Draft guidance documents are not being revised, finalized, or withdrawn in a timely manner
Commenting on the letter in the FDA law blog, Hyman, Phelps & McNamara attorney Jeffrey Wasserstein said: “Although the letter doesn’t mention it specifically, we note that some guidances have been kicking around in draft form since the last century.
“Now that the Senate has had its interest piqued by this issue, will it ultimately change FDA’s penchant for issuing draft guidance documents instead of taking the harder (yet ultimately more beneficial) step of implementing substantive policy changes through notice-and-comment rule-making?
"Time will tell, but we’re not overly optimistic.”
Attorney: FDA wants to have its cake and eat it too
So what do other attorneys think? And what is the legal status of draft guidance that has been formally 'finalized'?
Arnold Friede, senior food and drug law attorney with Sandler, Travis & Rosenberg, P.A in Miami, told FoodNavigator-USA: "FDA wants to have its cake and eat it too.
"In any number of litigated cases, FDA has successfully argued that even Final Guidance is just 'guidance', is not binding, and therefore is not judicially reviewable because it does not amount to the 'final agency action' within the meaning of the Administrative Procedure Act."
But he added: "On the other hand, FDA routinely cites Final Guidance -and even Draft Guidance - in enforcement proceedings such as Warning Letters.
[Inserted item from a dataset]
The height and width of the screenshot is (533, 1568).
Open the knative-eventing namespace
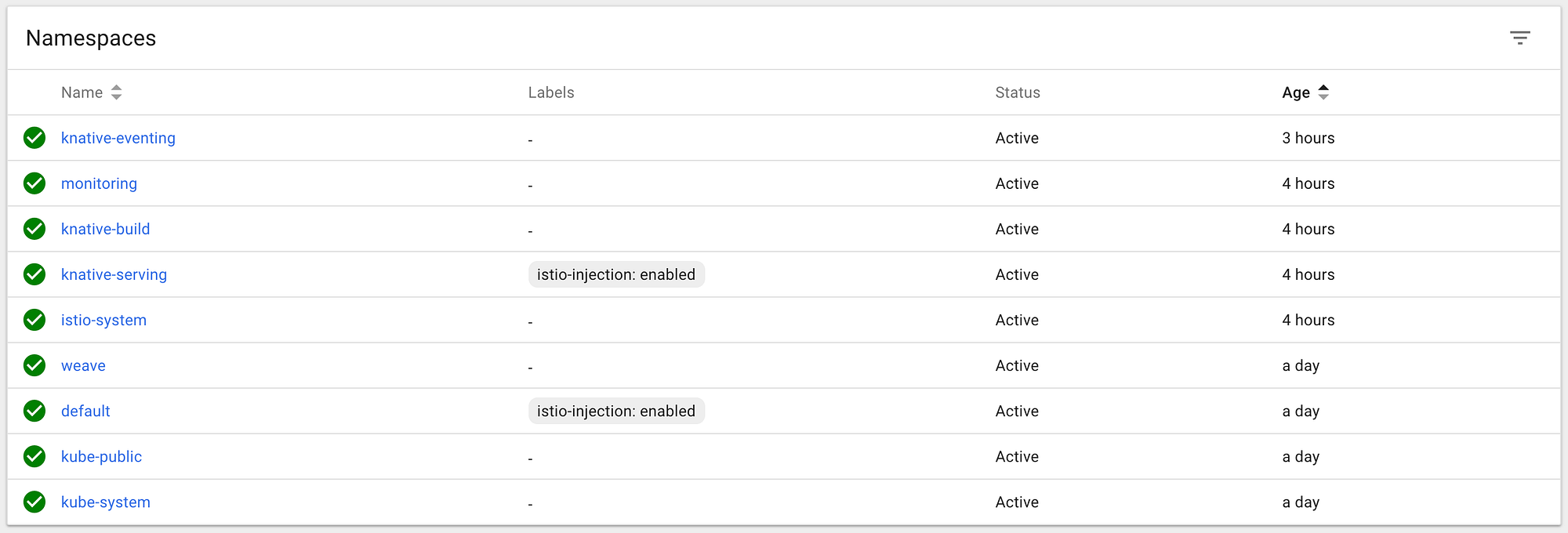point(118,138)
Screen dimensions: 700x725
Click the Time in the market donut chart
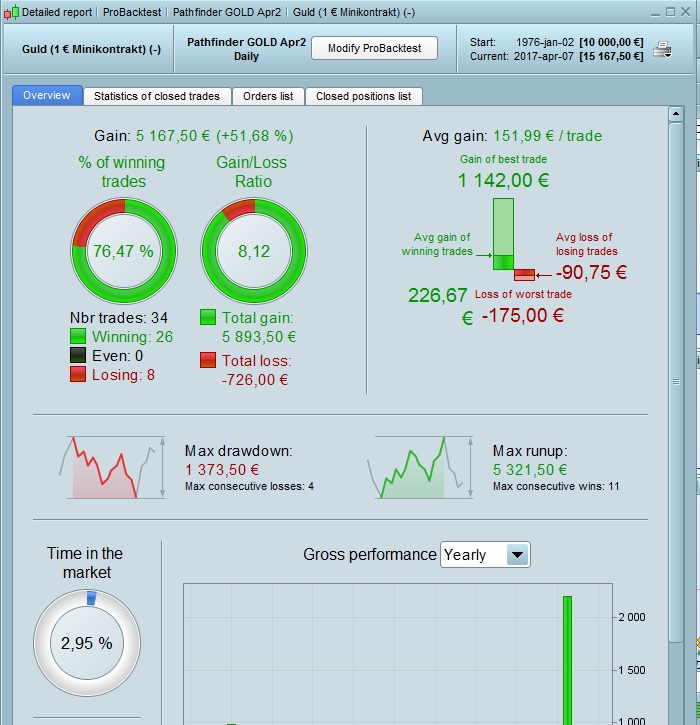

Industry usually takes Guidance, both Draft and Final pretty seriously. And there is always a big argument in litigation not involving FDA, such as the food advertising litigation or products liability litigation or False Claims Act, whistleblower litigation, about the significance and binding effect of FDA Guidance—draft and final.
"So, like most things in the law, there is no right answer, as such [to the question, 'what is the legal status of finalized guidance?'] It all depends on who the lawyer is representing."